[Extracted data entries]:
*****

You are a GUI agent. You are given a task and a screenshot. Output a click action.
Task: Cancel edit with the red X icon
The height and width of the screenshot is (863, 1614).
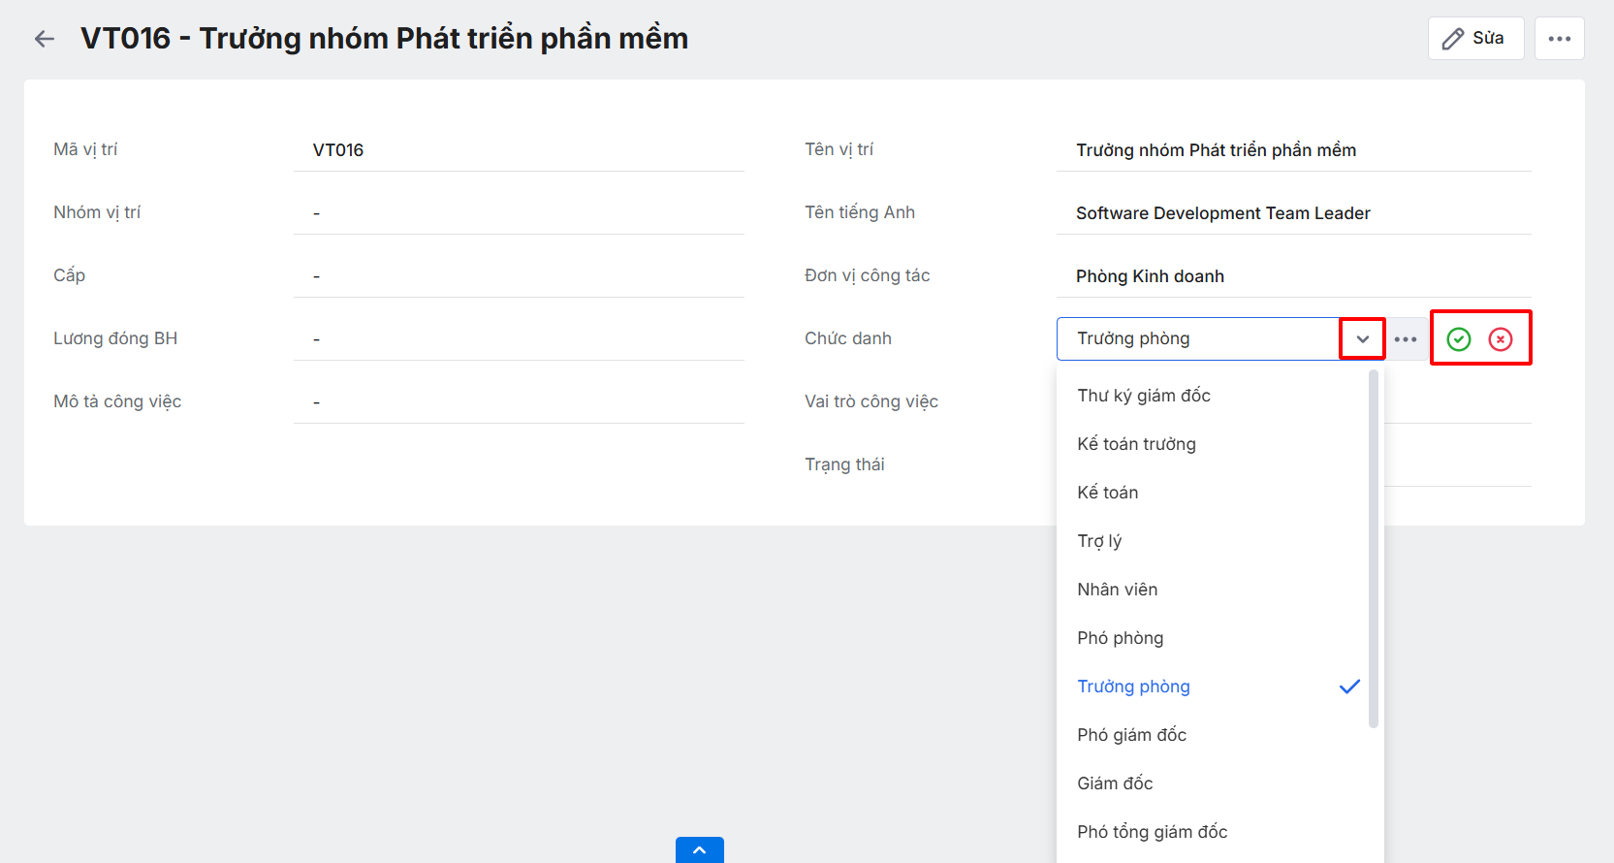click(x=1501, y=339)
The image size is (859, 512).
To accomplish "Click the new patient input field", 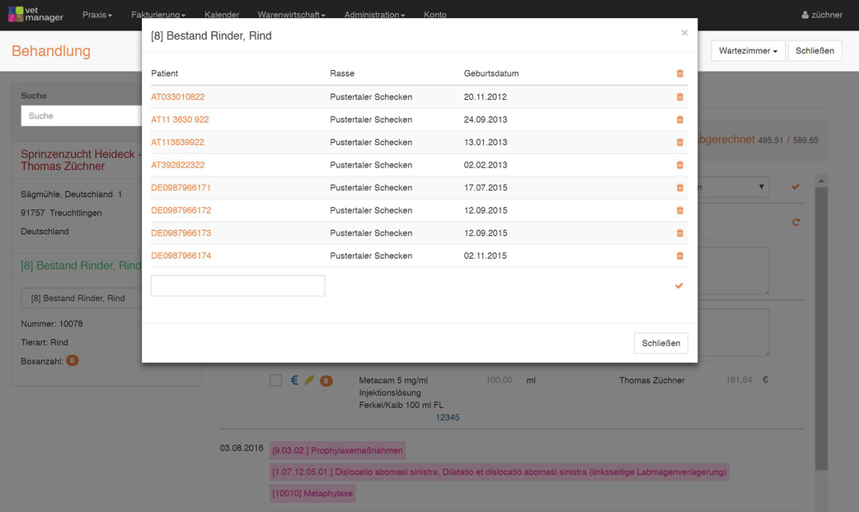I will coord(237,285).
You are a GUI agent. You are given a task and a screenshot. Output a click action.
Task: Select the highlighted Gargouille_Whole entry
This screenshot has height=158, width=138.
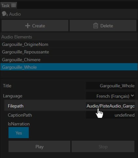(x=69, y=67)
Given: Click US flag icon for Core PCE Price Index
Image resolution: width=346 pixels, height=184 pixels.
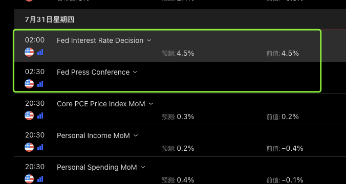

*****

[Required action]:
Only the lines from the beginning of the records through the line bearing "The image size is (859, 512)." belong in the answer, copied word for word with pictures left out.

[Response to the task]:
You are a GUI agent. You are given a task and a screenshot. Output a click action.
Task: Cancel edit with the red X icon
The height and width of the screenshot is (863, 1614).
click(x=1501, y=339)
The image size is (859, 512).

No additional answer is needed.